The POTUS defied SCOTUS when he bypassed Congress to erase student debt, signaling that he seeks to escape the surly bounds of the Constitution and representative democracy in favor of tyrannical edicts and executive orders. The list of such episodes grows daily, including stricter EPA rules for gas emissions and expanded rules for wildlife protection that undermine farmers. Another sneaky initiative would create an international building code applicable to the entire nation, drafted by an unelected organization governed by “industry stakeholders” rather than We the People.

An Attack on Farming and Food Supplies?

The Scope 3 disclosures originally proposed by Chairman Gary Gensler would have dramatically impacted farmers economically downstream from publicly listed companies subject to its provisions.
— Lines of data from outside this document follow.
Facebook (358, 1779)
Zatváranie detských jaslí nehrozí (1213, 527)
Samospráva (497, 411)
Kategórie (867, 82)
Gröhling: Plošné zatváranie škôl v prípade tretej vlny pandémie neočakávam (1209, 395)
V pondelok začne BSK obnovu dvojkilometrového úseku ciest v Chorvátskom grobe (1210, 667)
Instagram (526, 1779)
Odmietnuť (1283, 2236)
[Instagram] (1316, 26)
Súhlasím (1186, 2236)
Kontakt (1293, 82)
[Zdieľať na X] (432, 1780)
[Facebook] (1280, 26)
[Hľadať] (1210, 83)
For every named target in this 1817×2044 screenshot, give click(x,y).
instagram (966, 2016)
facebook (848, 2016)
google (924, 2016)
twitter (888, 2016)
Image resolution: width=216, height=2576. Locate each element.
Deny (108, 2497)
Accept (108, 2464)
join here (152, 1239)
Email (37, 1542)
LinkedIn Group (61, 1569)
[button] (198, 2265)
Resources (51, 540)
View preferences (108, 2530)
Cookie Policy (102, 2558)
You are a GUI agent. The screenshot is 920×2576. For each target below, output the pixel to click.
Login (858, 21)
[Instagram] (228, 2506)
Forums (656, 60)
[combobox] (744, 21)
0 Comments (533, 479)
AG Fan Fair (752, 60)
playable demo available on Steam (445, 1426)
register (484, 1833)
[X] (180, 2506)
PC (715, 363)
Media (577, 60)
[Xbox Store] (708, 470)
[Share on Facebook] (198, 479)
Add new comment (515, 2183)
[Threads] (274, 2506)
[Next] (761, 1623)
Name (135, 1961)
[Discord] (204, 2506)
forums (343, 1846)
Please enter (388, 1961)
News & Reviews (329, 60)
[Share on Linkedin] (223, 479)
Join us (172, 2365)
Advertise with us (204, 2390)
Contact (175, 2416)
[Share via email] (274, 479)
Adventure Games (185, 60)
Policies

California now seeks to impose Scope 3 rules in the SEC’s stead, a back-door assault on states’ rights akin to its Proposal 12 governing pig farming.

The legal term for a government or corporation exceeding its authority is “ultra vires” – Latin for “beyond the powers.” It describes an act requiring legal authority but done without it. The Scope 3 disclosures – abandoned for the moment by the SEC but eagerly embraced by California – are precisely that. Their impact on farming operations was summarized at the hearing by third-generation Tennessee tomato farmer Renea Jones, of Jones and Church Farms:

“Scope 3 emissions – as proposed in the original rule – are emissions which are the result of activities not owned by the company but are in its supply chain. Naturally, this includes family farms as most farm products, including the tomatoes grown on my farm, end up in the value chains of these companies….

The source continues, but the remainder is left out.